■ Dataset ■
----

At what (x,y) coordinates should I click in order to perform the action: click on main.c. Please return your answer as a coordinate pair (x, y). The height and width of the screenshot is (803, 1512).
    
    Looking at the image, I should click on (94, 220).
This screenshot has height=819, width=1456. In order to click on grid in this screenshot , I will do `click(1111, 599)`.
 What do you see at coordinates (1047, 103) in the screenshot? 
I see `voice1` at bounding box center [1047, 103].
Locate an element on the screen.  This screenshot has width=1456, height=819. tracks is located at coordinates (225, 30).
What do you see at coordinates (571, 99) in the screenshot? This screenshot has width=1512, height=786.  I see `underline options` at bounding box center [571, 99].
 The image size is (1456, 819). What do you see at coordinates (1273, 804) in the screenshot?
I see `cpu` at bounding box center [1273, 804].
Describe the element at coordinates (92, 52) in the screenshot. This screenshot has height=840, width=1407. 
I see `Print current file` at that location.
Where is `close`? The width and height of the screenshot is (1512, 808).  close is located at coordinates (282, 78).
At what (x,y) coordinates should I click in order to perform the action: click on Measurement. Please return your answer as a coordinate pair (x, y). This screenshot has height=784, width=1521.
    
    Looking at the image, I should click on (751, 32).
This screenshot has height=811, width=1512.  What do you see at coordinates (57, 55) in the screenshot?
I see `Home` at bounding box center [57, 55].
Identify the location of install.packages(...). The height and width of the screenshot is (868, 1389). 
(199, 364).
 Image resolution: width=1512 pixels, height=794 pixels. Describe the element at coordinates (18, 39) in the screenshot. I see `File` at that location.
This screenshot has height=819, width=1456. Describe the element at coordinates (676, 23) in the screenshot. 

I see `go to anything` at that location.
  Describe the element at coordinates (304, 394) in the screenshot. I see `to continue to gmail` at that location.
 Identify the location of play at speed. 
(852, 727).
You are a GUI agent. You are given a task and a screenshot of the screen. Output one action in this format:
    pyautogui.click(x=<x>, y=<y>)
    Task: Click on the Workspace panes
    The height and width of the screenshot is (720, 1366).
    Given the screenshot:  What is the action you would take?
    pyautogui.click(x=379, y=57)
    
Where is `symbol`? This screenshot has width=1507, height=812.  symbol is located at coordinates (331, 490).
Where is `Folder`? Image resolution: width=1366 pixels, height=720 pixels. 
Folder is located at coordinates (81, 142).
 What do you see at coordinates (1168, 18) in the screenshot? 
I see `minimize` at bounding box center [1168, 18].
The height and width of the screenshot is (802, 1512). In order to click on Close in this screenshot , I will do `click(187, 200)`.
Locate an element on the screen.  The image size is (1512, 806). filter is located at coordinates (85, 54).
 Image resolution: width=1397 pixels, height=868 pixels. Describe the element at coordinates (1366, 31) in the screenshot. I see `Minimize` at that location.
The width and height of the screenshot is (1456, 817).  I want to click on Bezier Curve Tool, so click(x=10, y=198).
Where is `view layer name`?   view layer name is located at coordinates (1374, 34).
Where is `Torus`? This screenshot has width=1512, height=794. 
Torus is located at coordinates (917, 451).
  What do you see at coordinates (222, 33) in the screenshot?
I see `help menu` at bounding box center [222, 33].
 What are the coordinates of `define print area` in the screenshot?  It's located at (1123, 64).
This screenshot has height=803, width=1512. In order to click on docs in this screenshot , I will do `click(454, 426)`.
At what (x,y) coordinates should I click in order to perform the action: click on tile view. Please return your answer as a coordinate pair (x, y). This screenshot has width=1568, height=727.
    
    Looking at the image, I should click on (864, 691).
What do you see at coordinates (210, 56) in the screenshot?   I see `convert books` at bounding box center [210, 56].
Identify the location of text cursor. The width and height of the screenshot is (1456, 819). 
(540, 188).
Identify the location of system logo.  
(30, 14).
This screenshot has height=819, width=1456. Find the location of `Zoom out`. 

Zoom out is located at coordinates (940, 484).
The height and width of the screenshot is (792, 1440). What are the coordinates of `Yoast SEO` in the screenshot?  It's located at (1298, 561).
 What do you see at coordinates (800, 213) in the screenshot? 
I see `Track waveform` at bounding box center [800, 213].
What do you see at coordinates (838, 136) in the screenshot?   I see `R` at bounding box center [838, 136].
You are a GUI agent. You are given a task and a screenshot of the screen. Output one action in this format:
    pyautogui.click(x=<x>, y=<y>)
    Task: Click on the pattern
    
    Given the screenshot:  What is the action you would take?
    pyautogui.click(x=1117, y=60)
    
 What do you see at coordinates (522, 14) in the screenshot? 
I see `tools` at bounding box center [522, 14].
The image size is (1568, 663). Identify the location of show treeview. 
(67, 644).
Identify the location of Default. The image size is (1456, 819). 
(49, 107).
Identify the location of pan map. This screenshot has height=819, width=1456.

----

Can you give the lines from the one containing "at (1123, 64)." through the one containing "The height and width of the screenshot is (792, 1440).", inclusive, again, substituting "Find the position of" for "Identify the location of" and leaving everything else unchanged?

■ Written response ■
 What are the coordinates of `define print area` in the screenshot?  It's located at (1123, 64).
This screenshot has height=803, width=1512. In order to click on docs in this screenshot , I will do `click(454, 426)`.
At what (x,y) coordinates should I click in order to perform the action: click on tile view. Please return your answer as a coordinate pair (x, y). This screenshot has width=1568, height=727.
    
    Looking at the image, I should click on (864, 691).
What do you see at coordinates (210, 56) in the screenshot?   I see `convert books` at bounding box center [210, 56].
Find the position of text cursor. The width and height of the screenshot is (1456, 819). 
(540, 188).
Find the position of system logo.  
(30, 14).
This screenshot has height=819, width=1456. Find the location of `Zoom out`. 

Zoom out is located at coordinates (940, 484).
The height and width of the screenshot is (792, 1440). What are the coordinates of `Yoast SEO` in the screenshot?  It's located at (1298, 561).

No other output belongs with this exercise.